PASSAGE À WHARTON SCHOOL

8 Novembre 2014 , Rédigé par André Boyer Publié dans #INTERLUDE

PASSAGE À WHARTON SCHOOL

L'ENTRÉE DE WHARTON SCHOOL

 

Le voyage passait par Londres où résidaient mes cousins germains. L’occasion de faire une halte bienvenue avant de prendre l’avion pour Philadelphie. Mais j’avais le moral dans les chaussettes, aussi la ville, à mon arrivée, m’est apparue parfaitement sinistre.

 

J’avais trouvé une chambre dans International House, Chestnut Street, qui était située dans un grand immeuble situé prés du campus de Wharton School. Si ce dernier était tout à fait avenant, avec son gazon et ses bâtiments de briques ocre, le centre de Philadelphie, où se situait International House était en revanche parfaitement glauque en ce début du mois de juillet 1974. Il y régnait une chaleur torride qui rayonnait sur des rues grises, ou passaient de rares piétons et des voitures de police aux sirènes hurlantes, jour et nuit.

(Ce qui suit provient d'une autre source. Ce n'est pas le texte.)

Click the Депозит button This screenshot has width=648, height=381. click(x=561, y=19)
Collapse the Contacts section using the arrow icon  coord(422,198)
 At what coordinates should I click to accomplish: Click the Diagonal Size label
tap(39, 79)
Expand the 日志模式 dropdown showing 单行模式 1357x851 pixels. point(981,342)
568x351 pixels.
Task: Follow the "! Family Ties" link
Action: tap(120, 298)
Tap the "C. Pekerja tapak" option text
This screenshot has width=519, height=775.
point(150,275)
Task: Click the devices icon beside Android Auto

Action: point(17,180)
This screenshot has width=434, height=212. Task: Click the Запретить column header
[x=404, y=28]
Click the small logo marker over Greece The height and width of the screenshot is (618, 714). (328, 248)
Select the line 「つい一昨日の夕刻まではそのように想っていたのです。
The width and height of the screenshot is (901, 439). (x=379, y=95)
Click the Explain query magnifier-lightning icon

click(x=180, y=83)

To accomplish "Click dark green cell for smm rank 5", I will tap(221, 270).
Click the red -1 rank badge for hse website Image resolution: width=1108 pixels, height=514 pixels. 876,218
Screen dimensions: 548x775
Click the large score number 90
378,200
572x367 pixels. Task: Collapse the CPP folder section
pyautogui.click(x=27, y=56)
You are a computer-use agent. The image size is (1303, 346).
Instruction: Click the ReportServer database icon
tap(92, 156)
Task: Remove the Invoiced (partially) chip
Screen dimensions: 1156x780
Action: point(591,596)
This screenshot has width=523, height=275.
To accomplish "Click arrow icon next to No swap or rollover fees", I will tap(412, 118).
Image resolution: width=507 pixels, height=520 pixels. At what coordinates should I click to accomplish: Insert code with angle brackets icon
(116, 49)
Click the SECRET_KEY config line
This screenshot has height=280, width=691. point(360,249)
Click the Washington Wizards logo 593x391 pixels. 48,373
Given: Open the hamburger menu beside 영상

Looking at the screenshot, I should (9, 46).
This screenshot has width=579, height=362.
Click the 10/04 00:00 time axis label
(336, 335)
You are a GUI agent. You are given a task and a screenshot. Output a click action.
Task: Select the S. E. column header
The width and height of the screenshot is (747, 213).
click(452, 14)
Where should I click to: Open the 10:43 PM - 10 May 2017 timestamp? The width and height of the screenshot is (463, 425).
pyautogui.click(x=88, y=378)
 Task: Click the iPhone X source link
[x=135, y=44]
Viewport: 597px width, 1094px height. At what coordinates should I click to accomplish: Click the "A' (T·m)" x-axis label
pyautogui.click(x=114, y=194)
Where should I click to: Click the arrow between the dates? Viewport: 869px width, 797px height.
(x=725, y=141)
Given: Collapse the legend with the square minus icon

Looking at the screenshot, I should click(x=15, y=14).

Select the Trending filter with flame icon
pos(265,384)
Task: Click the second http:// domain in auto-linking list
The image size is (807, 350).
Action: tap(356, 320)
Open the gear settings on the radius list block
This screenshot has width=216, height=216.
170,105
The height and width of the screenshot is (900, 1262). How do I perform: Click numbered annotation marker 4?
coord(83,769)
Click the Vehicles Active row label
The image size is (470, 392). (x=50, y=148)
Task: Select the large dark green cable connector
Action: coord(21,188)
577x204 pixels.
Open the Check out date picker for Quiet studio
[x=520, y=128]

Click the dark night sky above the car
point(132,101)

Il faut convenir que le centre de Philadelphie, au mois de juillet 1974 était aux antipodes de la riante campagne qui environnait Albany à l’automne 1973.

Ce séjour studieux en plein été, alors que ma famille était à Nice, me déprimait profondément au point que je m’enfermais dans ma chambre les trois ou quatre premiers jours de mon arrivée, me concentrant sur la lecture des quatre tomes de la Guerre d’Algérie, d’Yves Courrière, 2000 pages. Je l’avais pris pour occuper mes veillées pour les deux mois du séjour et je l’ai dévoré en quelques jours : j’ai toujours été passionné par l’histoire. Dans cette courte période dépressive, ce livre, très documenté du reste, m’a permis de fuir le monde et d’amortir le choc.

Mais j’ai fini par me résoudre à sortir de ma tanière pour voir l’université et la ville. J’ai commencé par me rendre à la cérémonie du 14 juillet organisée chez le Consul de France. Bien m’en a pris, car j’ai fait la connaissance d’un couple de jeunes diplômés français qui me permirent tout au long du séjour de me sentir moins seul.

Je me suis aussi rendu à Wharton School, tout proche, rencontrer et écouter les professeurs présents pour le summer semester.

J’étais à Wharton au titre d’une bourse de recherche financée par la FNEGE. Il me suffisait de participer aux séminaires doctoraux organisés par Wharton et de construire moi-même mon programme de recherche. Sans trop réaliser la chance que j’avais, j’ai participé à des séminaires avec des professeurs  aussi prestigieux qu’Oliver Williamson (transaction cost economics) ou Edwin Mansfield (managerial economics). J’ai rencontré aussi de jeunes chercheurs de grande qualité, italiens, japonais ou allemands.

Une fois que j’eus retrouvé mon équilibre, j’organisais la journée autour des séminaires, des longs séjours dans la bibliothèque où je découvris sans cesse de nouveaux articles que je photocopiais avec frénésie, autour également du sport et des rencontres que je faisais progressivement.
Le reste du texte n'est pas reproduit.